Ben Wilbor actually said those words by the end of the webinar hosted by our Sporting Project Director, Pablo Toledo, but it seemed like a good starting point to discuss the Relative Age Effect within our club. Ben prepared his thesis researching on the Rush Select Program: “I was recently completing up my Master’s degree and I’ve been looking quite deeply into relative age effects (RAE) and sort of led me to completing this project, which comes from what I want to achieve as a coach, so for me it’s like we as coaches can provide the correct development opportunities for the players that we are coaching. The great part of being part of a national organization such as Rush is obviously having that uniqueness to be able to explore topics such as how RAE can impact our athletes across the nation”.
“RAE is generally most common in athletes between ages 11 and 15. The players I examined for this particular study were the Regional and the National born in 2006, 2007 and 2008, and selected in the 2020 season. To examine the data I used what was called the ‘Chi-Square Goodness of Fit Test’, which allows us to examine the early age distribution of the players that were selected”, he explained.
Ben showed a picture of the Chicago Rush U14 Select team, in which 50% of the 16-player roster were born during the first quarter of the birth year (January/March): “If you look at the physical appearance of some of the athletes it’s notable that the ones born in January, February and March are the taller players within the group. So, it does go with that generalization of the RAE”.

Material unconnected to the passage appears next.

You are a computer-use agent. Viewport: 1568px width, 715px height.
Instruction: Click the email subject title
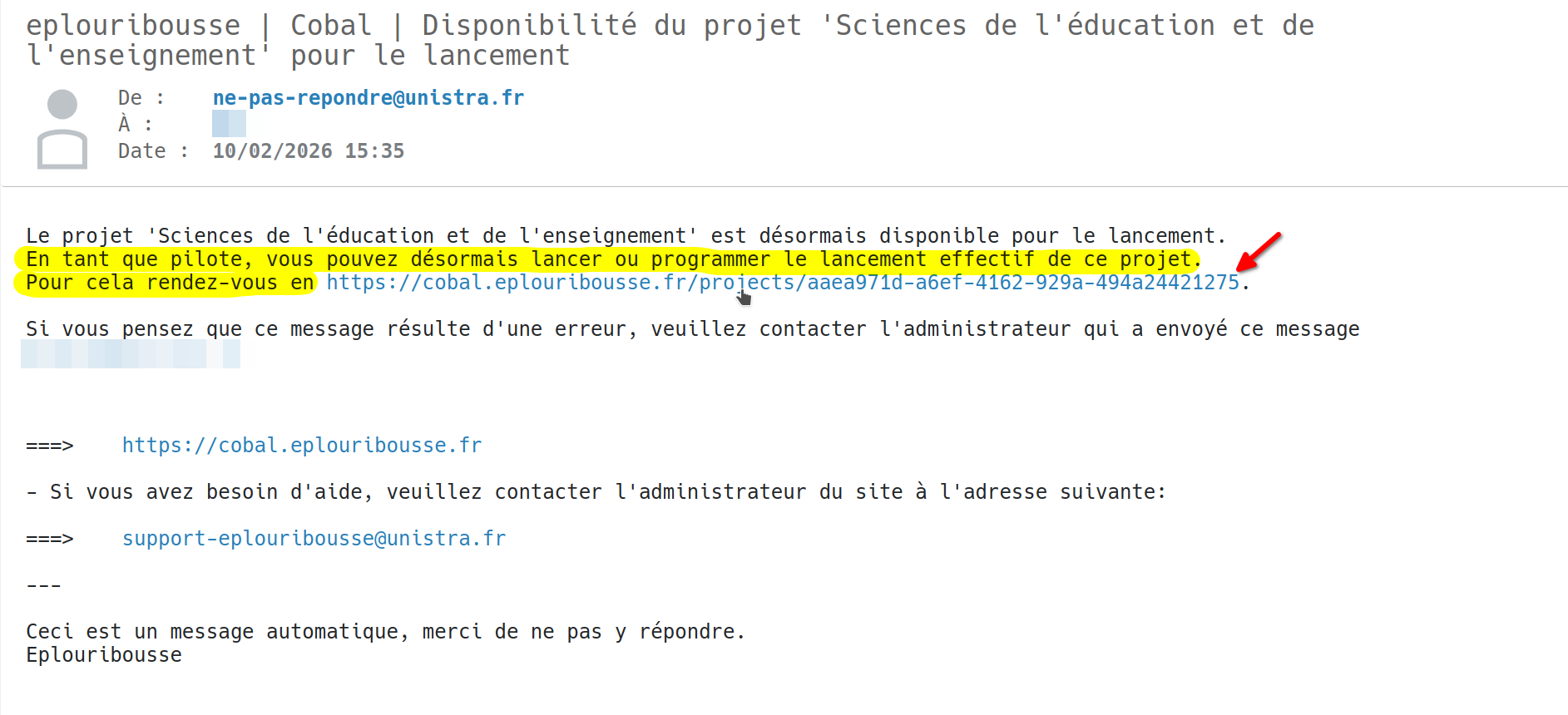point(670,40)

- 242 (43.2%) of athletes born in Q1: 119 of 279 (42.7%) of male athletes born in Q1 and 123 of 281 (43.8%) of female athletes born in Q1.
- 138 (24.6%) of athletes born in Q2.
- 109 (19.5%) of athletes born in Q3.
- 71 (12.7%) of athletes born in Q4.
“Obviously, if we look at it as a whole, the percentages from Q3, Q2, and Q4 are considerably lower than the numbers in Q1, which is consistent with the generalization that the relatively older athletes are commonly identified as more talented”, Ben stated.
PT – “That’s massive anyway. You’re saying that 70% of the players were born in the first half of the year. That’s a big difference!”.
BW – “We can’t expect a player born in December to have the same physical capabilities of a player born in January of the same year because there’s nearly a 12 month difference between the two”.
“The question is: ‘What can we do as coaches, as clubs, as an organization to help these individual players?'”
“So, one of my first suggestions would be to structure biobanded practices within you local club programs. Another solution would be adopting a ‘Flexible Chronological Age Approach‘, this would mean treating each athlete as an individual and pinpoint the ones that would developmentally benefit from playing with an older or younger team. Also, split players by smaller age gaps, for example three or six month age categories as opposed to 12 months”, Ben suggested.
PT – If we think specifically about our Select Program, where do you think the problem is starting? This is the first thing that I thought when I saw your research.
BW – Let me give you an example. I actually coach a player on our Chicago Rush North Program. She’s a 2007, she’s probable nearly six-foot now. Is she an effective player? Yeah, she’s good at what she does for the most part. But would I pick her out from my team as above everybody else? Probably not. Now, the amount of other coaches that come to me after games say ‘hey, that number 13, she’s a real handful’. And I might think she’s had a bad game. But sometimes there’s a perception that, as she is tall and faster than others, so she’s automatically put into that category where she is a talented player. Don’t get me wrong, she is a talent, but she’s maybe not as standout in my eyes as what other coaches are seeing.
Thanks Ben for your research and your time. Hope you find this interesting, coach!